-- The input follows --

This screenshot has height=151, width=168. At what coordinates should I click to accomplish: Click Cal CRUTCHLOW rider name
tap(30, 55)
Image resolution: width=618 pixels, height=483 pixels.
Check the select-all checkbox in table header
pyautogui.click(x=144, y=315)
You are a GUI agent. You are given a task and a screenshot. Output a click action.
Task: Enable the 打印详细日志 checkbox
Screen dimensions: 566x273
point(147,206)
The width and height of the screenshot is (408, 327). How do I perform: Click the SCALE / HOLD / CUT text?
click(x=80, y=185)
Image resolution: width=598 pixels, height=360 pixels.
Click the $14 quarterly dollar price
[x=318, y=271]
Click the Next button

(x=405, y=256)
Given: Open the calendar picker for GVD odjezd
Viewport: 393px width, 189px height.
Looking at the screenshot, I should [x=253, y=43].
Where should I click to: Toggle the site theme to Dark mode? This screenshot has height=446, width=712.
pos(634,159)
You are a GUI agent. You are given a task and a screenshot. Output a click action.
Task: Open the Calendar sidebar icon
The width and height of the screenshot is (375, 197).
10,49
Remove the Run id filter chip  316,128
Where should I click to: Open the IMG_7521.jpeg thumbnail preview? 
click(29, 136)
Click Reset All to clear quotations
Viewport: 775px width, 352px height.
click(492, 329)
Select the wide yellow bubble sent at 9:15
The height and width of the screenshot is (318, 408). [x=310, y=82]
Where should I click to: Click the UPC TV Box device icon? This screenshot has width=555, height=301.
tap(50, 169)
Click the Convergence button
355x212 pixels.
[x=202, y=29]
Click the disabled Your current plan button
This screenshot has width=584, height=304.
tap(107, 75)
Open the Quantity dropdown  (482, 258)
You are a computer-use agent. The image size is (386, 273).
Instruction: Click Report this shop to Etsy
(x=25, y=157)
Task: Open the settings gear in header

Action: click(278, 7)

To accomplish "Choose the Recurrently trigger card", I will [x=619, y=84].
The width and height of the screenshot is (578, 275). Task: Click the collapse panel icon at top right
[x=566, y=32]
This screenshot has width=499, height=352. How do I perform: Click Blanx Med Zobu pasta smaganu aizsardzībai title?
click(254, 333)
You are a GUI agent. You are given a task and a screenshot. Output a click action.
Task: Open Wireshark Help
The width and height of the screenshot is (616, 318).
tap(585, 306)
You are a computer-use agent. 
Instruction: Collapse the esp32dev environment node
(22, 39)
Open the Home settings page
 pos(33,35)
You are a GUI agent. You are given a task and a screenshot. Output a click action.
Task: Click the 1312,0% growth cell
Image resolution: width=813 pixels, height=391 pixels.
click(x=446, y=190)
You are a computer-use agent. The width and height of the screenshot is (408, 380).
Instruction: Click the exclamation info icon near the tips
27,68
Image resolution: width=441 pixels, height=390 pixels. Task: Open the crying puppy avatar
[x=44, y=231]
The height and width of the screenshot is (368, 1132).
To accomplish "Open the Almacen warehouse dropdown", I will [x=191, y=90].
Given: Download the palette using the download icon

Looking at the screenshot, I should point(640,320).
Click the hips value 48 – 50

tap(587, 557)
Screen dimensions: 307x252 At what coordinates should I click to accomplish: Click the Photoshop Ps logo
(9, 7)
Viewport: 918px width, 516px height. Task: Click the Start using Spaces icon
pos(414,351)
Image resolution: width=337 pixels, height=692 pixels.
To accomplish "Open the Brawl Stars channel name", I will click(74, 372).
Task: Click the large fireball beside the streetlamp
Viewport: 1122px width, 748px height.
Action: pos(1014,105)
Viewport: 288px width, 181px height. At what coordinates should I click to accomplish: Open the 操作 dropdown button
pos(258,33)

-- The input concluded --

Exercise details: Lines from the records above that hold "will" are the ones to list.

Reply:
To accomplish "Choose the Recurrently trigger card", I will [x=619, y=84].
To accomplish "Open the Almacen warehouse dropdown", I will [x=191, y=90].
To accomplish "Open the Brawl Stars channel name", I will click(74, 372).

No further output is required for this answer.